Update the material below by replacing each occurrence of "GUI agent" with "screen agent", keeping every other line and character unchanged.

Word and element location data
## start
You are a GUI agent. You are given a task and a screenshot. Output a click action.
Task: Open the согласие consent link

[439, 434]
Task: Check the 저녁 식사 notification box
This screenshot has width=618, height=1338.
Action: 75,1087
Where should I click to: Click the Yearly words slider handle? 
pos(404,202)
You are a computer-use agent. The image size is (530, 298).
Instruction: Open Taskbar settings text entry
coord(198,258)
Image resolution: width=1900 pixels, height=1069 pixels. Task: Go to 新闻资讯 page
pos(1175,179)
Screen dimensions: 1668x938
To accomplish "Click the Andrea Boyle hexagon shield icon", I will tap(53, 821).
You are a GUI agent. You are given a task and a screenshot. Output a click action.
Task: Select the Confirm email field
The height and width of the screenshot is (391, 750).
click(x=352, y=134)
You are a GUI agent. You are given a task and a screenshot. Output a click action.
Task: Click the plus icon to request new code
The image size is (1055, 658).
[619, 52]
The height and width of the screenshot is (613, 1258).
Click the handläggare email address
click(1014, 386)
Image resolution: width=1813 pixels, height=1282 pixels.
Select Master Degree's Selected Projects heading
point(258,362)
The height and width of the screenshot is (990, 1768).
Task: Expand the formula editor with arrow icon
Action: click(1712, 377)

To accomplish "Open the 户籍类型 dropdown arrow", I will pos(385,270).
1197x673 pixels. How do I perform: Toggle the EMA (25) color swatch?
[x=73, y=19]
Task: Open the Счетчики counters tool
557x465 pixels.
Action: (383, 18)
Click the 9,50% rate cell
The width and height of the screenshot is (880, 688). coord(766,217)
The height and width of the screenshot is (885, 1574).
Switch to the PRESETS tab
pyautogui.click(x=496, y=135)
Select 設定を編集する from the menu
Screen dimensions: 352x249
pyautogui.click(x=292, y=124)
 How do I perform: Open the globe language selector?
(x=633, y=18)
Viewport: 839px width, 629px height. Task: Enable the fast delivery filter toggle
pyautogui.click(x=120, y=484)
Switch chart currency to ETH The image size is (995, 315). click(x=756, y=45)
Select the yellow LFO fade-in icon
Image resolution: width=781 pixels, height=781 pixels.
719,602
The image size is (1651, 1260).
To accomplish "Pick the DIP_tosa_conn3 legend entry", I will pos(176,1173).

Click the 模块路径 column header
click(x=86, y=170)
## end
## OUTPUT BELOW
You are a screen agent. You are given a task and a screenshot. Output a click action.
Task: Open the согласие consent link

[439, 434]
Task: Check the 저녁 식사 notification box
This screenshot has width=618, height=1338.
Action: 75,1087
Where should I click to: Click the Yearly words slider handle? 
pos(404,202)
You are a computer-use agent. The image size is (530, 298).
Instruction: Open Taskbar settings text entry
coord(198,258)
Image resolution: width=1900 pixels, height=1069 pixels. Task: Go to 新闻资讯 page
pos(1175,179)
Screen dimensions: 1668x938
To accomplish "Click the Andrea Boyle hexagon shield icon", I will tap(53, 821).
You are a screen agent. You are given a task and a screenshot. Output a click action.
Task: Select the Confirm email field
The height and width of the screenshot is (391, 750).
click(x=352, y=134)
You are a screen agent. You are given a task and a screenshot. Output a click action.
Task: Click the plus icon to request new code
The image size is (1055, 658).
[619, 52]
The height and width of the screenshot is (613, 1258).
Click the handläggare email address
click(1014, 386)
Image resolution: width=1813 pixels, height=1282 pixels.
Select Master Degree's Selected Projects heading
point(258,362)
The height and width of the screenshot is (990, 1768).
Task: Expand the formula editor with arrow icon
Action: click(1712, 377)

To accomplish "Open the 户籍类型 dropdown arrow", I will pos(385,270).
1197x673 pixels. How do I perform: Toggle the EMA (25) color swatch?
[x=73, y=19]
Task: Open the Счетчики counters tool
557x465 pixels.
Action: (383, 18)
Click the 9,50% rate cell
The width and height of the screenshot is (880, 688). coord(766,217)
The height and width of the screenshot is (885, 1574).
Switch to the PRESETS tab
pyautogui.click(x=496, y=135)
Select 設定を編集する from the menu
Screen dimensions: 352x249
pyautogui.click(x=292, y=124)
 How do I perform: Open the globe language selector?
(x=633, y=18)
Viewport: 839px width, 629px height. Task: Enable the fast delivery filter toggle
pyautogui.click(x=120, y=484)
Switch chart currency to ETH The image size is (995, 315). click(x=756, y=45)
Select the yellow LFO fade-in icon
Image resolution: width=781 pixels, height=781 pixels.
719,602
The image size is (1651, 1260).
To accomplish "Pick the DIP_tosa_conn3 legend entry", I will pos(176,1173).

Click the 模块路径 column header
click(x=86, y=170)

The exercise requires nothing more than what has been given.